Madison Huddle è solo una ragazza dal passato turbolento e con uno sguardo ironico sul mondo, quando arriva nella Città, ma da quando incontra Red, tipo eccentrico e misterioso, capisce che non è e non sarà mai normale.
Eppure, il vero problema non è questo, bensì il fatto che nella Città nessuno è normale.
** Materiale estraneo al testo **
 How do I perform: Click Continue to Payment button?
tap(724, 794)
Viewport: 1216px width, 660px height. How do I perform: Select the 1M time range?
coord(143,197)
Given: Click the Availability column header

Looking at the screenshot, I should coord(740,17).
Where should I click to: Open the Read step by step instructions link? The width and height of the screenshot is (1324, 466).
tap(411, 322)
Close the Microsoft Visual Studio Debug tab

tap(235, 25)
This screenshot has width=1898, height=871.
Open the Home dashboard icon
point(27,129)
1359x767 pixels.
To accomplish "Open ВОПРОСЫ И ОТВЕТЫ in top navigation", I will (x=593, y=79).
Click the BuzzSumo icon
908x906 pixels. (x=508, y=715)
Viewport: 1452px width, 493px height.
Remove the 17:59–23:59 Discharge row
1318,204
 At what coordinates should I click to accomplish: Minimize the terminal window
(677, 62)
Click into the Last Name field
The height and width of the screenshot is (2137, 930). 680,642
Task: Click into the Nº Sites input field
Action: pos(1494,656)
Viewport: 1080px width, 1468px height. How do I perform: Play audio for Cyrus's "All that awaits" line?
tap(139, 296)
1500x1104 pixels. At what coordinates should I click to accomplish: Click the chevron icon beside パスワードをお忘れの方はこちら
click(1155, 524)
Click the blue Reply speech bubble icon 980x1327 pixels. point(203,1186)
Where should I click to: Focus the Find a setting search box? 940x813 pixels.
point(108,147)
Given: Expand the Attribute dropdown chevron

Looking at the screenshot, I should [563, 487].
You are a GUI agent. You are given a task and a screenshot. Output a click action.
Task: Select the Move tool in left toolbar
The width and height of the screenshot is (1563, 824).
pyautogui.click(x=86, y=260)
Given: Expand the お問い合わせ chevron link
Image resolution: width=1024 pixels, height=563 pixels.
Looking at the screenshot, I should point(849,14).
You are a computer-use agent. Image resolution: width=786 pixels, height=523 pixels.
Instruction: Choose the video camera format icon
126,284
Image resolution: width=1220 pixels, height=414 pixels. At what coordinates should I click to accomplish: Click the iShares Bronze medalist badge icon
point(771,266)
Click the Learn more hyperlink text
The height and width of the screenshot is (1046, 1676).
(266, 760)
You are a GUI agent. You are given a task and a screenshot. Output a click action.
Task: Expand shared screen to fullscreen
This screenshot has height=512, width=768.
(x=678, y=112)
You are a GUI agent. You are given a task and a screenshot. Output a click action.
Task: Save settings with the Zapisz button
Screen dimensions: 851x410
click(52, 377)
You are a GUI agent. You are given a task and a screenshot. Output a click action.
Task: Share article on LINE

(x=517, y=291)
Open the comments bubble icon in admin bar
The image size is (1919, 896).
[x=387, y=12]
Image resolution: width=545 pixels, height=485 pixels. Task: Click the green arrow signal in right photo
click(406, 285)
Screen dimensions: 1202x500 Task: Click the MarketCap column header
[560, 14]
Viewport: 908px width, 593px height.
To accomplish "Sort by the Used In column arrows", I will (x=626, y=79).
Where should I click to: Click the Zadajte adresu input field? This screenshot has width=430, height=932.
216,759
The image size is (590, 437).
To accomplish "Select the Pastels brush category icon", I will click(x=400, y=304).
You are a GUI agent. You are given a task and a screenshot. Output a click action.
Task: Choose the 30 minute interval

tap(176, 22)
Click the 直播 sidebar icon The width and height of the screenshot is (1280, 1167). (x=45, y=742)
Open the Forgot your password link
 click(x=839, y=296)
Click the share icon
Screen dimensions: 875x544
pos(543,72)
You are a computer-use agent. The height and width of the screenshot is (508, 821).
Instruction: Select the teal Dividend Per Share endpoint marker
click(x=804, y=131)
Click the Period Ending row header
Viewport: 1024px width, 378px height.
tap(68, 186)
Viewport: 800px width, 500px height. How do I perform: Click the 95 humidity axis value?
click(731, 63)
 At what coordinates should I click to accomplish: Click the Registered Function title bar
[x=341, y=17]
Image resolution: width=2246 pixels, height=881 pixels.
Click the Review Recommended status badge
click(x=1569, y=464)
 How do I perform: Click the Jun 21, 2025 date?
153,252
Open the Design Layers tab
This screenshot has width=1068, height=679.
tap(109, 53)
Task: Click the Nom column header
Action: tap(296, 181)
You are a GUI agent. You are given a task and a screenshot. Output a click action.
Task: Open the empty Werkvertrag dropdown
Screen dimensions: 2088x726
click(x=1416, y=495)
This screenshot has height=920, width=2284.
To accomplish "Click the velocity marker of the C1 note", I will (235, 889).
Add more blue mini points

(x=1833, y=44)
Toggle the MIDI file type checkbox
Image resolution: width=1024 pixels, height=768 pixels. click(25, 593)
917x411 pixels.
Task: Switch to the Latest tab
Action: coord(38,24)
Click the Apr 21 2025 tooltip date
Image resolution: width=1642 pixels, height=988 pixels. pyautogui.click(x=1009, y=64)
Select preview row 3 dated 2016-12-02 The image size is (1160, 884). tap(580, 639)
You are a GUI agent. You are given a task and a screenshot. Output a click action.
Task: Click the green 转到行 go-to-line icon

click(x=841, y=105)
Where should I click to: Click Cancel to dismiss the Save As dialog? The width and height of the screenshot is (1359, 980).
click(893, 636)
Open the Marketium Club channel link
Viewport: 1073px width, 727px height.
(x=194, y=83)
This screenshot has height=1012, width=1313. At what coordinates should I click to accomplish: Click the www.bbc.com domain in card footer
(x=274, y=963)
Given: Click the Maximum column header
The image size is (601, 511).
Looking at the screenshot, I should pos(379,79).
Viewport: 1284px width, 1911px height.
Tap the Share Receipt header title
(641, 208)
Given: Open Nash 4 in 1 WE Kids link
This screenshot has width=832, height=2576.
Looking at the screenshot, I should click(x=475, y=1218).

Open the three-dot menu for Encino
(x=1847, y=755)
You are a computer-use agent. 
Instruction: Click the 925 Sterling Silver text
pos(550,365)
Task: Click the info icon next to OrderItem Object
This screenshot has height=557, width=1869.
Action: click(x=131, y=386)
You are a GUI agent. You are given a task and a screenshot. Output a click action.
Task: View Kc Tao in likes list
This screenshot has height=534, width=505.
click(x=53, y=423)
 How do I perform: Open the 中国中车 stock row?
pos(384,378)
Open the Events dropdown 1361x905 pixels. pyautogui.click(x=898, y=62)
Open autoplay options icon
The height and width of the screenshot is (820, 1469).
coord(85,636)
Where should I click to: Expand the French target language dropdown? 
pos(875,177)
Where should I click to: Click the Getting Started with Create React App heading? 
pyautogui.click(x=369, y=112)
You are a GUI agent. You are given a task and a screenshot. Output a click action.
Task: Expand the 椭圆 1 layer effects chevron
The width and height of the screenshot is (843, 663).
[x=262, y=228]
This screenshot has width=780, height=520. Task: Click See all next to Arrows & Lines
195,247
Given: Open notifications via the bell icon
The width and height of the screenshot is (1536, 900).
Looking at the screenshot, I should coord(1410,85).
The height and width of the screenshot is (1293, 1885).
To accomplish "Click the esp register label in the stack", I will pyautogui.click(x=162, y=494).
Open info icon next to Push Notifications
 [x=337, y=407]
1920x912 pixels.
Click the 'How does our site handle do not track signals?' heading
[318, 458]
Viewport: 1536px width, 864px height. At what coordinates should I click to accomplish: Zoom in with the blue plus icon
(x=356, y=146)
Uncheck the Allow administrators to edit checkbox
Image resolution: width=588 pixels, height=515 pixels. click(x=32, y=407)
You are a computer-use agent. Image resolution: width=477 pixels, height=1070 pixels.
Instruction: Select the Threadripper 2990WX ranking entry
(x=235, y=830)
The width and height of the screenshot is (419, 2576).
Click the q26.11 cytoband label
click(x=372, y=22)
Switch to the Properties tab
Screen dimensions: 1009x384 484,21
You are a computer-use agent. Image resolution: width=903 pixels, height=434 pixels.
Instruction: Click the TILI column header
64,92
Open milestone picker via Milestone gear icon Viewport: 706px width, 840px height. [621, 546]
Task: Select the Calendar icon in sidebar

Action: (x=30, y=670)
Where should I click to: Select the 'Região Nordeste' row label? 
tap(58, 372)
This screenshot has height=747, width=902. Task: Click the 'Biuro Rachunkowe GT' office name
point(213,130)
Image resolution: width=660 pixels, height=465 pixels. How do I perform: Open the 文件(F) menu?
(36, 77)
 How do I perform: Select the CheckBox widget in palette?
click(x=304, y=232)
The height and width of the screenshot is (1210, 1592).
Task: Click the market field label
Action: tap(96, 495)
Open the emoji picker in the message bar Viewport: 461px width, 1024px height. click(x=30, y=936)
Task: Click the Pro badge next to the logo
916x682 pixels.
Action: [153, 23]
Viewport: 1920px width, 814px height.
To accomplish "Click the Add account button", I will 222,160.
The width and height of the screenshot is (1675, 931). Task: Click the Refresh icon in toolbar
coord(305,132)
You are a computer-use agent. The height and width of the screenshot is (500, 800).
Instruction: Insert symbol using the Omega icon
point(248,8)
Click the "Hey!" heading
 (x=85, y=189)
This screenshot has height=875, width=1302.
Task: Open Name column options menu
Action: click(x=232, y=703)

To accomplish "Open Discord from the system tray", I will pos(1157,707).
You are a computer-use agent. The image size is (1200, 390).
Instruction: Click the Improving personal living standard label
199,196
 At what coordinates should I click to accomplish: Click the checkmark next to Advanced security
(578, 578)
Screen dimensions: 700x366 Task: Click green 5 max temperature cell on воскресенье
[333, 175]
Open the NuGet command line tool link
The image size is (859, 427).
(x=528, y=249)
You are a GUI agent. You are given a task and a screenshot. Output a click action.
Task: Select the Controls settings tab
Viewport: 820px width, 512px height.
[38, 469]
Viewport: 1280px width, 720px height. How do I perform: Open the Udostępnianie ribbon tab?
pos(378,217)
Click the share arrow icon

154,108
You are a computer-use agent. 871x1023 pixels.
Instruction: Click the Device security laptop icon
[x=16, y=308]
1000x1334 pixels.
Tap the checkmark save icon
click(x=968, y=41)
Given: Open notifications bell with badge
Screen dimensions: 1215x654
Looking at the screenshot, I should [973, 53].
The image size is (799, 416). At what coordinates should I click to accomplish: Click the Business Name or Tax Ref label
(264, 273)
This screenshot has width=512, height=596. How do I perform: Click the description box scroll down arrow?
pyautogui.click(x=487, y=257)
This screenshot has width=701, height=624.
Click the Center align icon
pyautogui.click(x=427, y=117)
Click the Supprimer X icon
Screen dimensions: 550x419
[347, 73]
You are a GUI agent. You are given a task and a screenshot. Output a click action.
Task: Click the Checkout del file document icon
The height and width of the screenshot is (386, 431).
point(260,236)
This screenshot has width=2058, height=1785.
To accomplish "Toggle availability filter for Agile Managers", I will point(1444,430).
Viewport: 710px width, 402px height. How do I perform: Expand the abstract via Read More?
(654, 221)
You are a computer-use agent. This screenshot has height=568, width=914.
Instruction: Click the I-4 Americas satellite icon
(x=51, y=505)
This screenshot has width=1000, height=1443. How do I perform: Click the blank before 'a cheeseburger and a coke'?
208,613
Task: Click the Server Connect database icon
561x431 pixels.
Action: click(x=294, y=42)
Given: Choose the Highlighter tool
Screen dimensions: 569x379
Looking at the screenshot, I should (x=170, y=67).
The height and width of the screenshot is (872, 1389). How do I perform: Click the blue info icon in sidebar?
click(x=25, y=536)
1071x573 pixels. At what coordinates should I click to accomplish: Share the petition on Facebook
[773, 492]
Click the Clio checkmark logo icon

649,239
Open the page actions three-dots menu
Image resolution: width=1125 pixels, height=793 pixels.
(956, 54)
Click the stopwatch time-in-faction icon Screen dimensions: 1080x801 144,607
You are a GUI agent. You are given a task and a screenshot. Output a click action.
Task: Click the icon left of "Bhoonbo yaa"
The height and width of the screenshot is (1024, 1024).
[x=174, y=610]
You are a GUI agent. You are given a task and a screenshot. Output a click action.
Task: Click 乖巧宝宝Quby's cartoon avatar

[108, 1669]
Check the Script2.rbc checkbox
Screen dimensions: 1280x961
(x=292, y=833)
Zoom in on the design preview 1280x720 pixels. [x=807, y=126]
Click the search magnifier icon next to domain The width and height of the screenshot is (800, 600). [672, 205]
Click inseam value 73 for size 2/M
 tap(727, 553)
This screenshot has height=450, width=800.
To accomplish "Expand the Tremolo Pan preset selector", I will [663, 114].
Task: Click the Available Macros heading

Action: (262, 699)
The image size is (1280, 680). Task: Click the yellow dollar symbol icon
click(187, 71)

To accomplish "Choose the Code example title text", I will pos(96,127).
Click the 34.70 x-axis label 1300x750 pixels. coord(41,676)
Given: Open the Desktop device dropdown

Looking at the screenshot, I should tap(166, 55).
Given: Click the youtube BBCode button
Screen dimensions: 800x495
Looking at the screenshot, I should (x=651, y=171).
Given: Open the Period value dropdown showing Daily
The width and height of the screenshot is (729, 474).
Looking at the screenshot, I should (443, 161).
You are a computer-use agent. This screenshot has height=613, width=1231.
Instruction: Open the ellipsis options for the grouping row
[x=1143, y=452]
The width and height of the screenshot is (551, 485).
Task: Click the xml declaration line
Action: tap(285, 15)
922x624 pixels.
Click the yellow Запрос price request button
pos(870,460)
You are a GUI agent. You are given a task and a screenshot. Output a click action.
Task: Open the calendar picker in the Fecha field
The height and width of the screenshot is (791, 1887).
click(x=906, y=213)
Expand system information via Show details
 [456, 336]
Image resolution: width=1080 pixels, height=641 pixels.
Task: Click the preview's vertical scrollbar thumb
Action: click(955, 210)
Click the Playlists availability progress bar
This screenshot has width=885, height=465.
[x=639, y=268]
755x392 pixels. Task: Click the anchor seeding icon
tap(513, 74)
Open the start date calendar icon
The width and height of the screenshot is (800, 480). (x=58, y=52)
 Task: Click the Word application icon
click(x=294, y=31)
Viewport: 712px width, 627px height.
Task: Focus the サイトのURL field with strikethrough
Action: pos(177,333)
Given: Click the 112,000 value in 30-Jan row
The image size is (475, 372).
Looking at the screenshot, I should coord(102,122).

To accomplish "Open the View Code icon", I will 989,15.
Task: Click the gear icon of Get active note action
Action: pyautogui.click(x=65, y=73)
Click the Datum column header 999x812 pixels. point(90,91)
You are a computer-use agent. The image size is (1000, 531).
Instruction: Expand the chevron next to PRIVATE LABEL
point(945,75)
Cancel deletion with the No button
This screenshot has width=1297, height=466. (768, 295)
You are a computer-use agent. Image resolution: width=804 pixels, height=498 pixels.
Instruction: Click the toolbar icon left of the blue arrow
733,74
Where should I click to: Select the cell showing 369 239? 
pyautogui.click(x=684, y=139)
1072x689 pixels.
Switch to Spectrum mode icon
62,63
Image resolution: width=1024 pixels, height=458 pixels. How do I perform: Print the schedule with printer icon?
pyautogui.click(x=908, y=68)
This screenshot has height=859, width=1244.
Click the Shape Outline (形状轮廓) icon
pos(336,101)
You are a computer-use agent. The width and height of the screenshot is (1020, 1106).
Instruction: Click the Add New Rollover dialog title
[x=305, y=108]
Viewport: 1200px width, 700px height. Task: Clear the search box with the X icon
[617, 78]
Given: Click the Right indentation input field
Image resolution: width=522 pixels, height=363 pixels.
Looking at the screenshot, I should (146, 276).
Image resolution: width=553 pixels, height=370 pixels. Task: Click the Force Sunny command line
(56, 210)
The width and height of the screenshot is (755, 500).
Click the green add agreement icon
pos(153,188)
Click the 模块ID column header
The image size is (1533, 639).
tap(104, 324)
Basti pensare a Gianduiotto, mutante che ama prendere la forma di un macaco e braccio destro di Red, o a Zwinky e Twinky, bariste del "De Vil", o ancora a Maude Maggots, strega della congrega della Mezzaluna, brillante e combattiva.
Per non parlare di Alexander Morales, l'uomo (se si può definire così) forse più potente e spietato, il capo della Famiglia, l'affascinante giovane che Madison non riuscirà mai a capire.
Dal primo capitolo:
"Che ne dici, tesoro" disse una voce sconosciuta attirando la sua attenzione e facendola fermare "se ti do qualche spiegazione sul perché ti sei svegliata in mezzo a una marea di matti?"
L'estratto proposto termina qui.